Republicans sought to play down any new momentum for the other side, going so far as to suggest voters were impressed not so much by Mr Obama, who drew mixed reviews for his speech in Charlotte, but rather by former president Bill Clinton, who raised the roof the day before.
"He did stand out in contrast with the other speakers," Mr Romney said in an interview with NBC. "I think he really did elevate the Democrat convention in a lot of ways and frankly, the contrast may not have been as attractive as Barack Obama might have preferred if he were choosing who'd go before him and who'd go after him."
That Mr Clinton has serious lifting power is something Camp Obama won't hesitate to capitalise on, however. They are sending the former president to the crucial state of Florida early this week. Mr Obama spent all the weekend on a bus tour through the Sunshine State, at one point dropping in unexpectedly on an Orlando bar and trading jokes with patrons watching an American football game on television.

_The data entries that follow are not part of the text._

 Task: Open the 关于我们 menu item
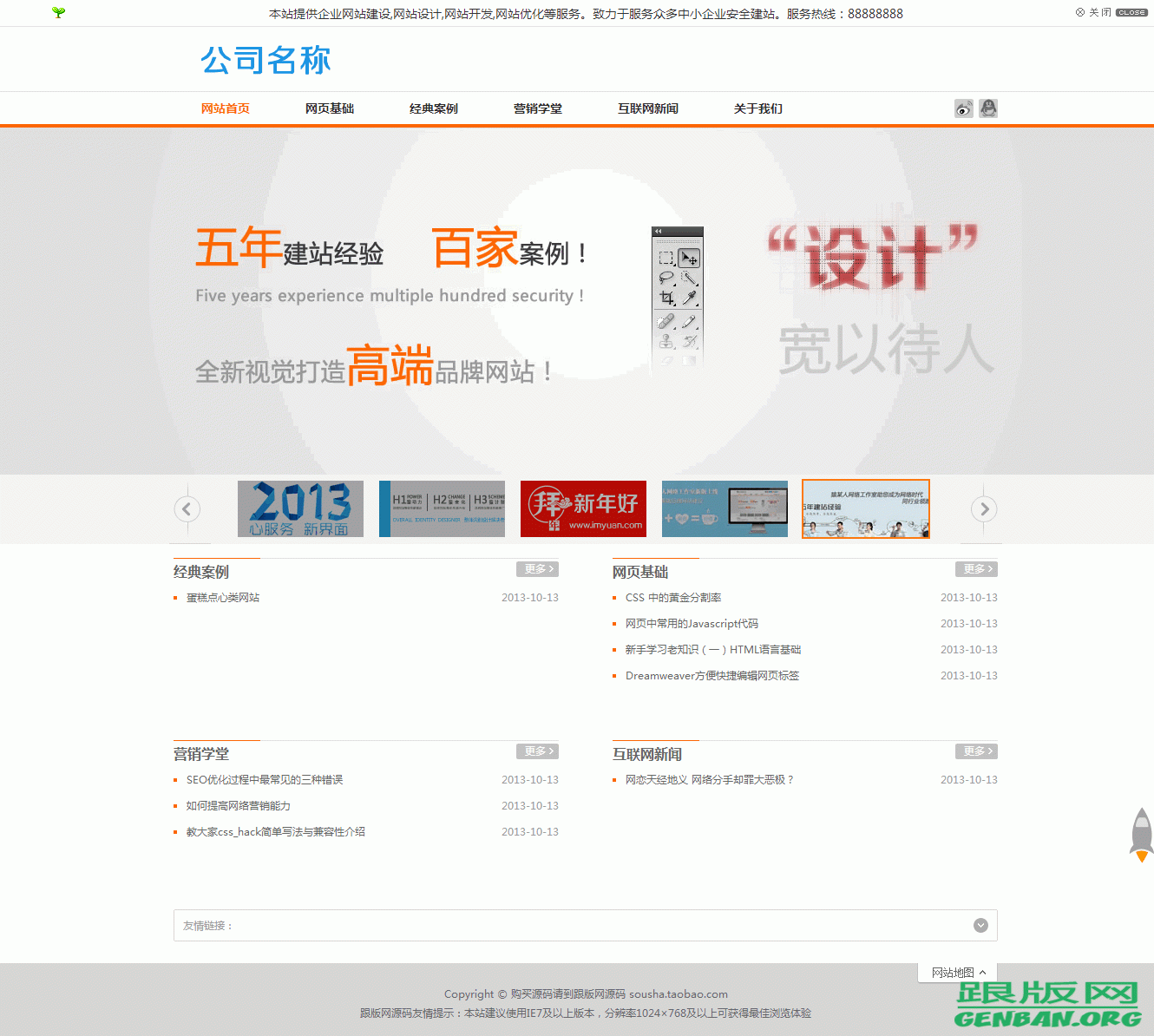pyautogui.click(x=758, y=108)
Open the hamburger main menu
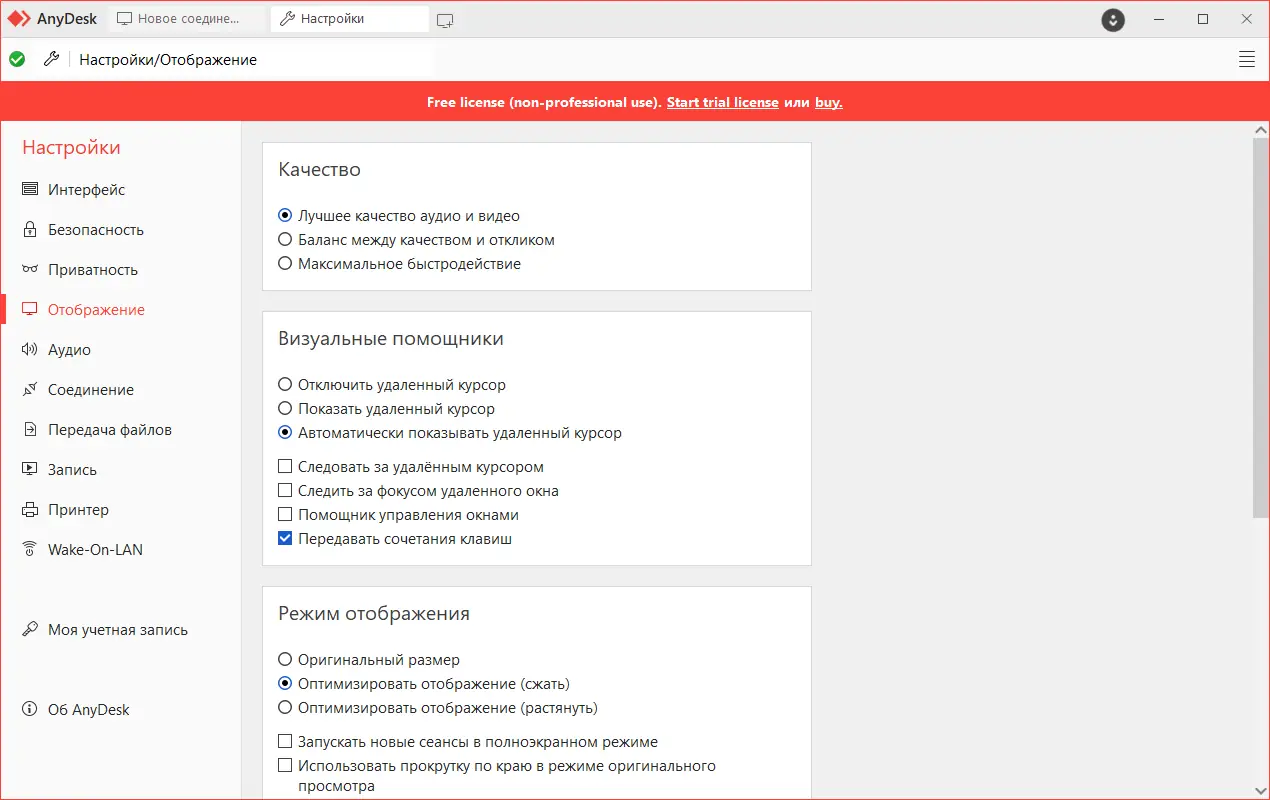 pos(1247,59)
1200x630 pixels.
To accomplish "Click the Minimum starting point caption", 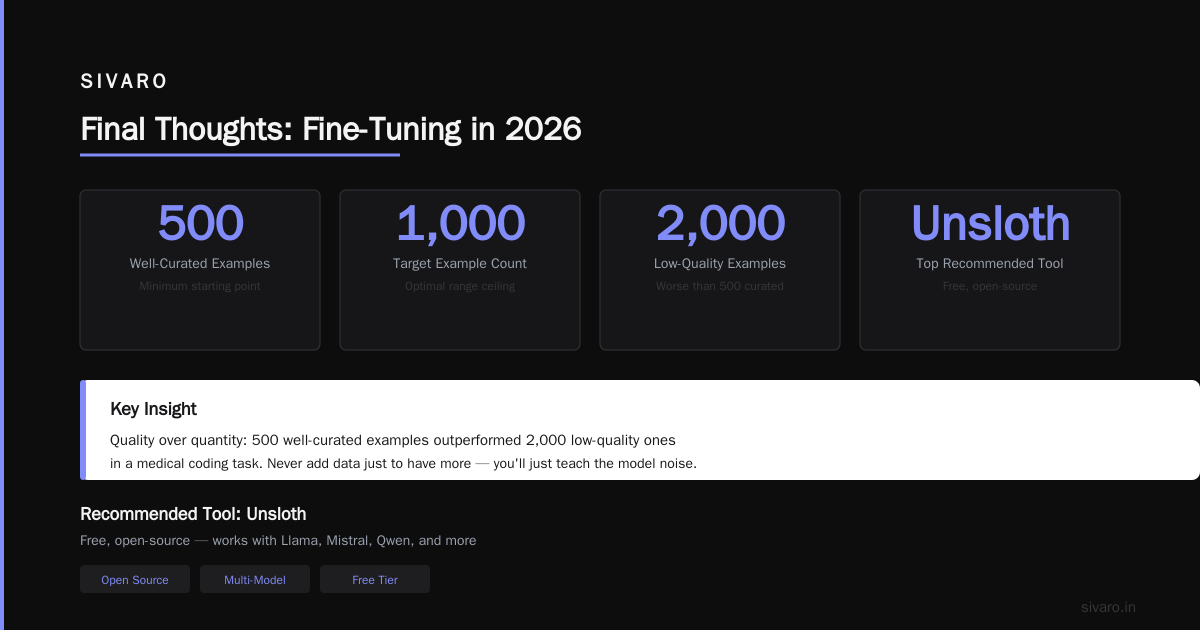I will coord(200,286).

Showing some connection with ordinary Americans is particularly urgent for Mr Romney, who courted race fans at a Nascar race in Virgina (pictured). He is hampered by his wooden style and his enormous personal fortune. It was a problem that Ann Romney, the candidate's wife, picked up on in a television interview yesterday saying her husband had been "demonised" by the other side.
"Mitt and I do recognise that we have not had a financial struggle in our lives," she said on NBC. "But I want people to believe in their hearts that we know what it is like to struggle. And our struggles have not been financial, but they've been with health and difficulties in different things in life."
Meanwhile, a Reuters-Ipsos poll at the weekend showed Mr Obama widening his lead over Mr Romney by 47 to 43 per cent.
Mr Romney is casting Obama as an ineffective steward of the US's post-recession recovery, while the President is decrying his rival's remedies such as tax cuts as throwbacks to George W Bush's administration.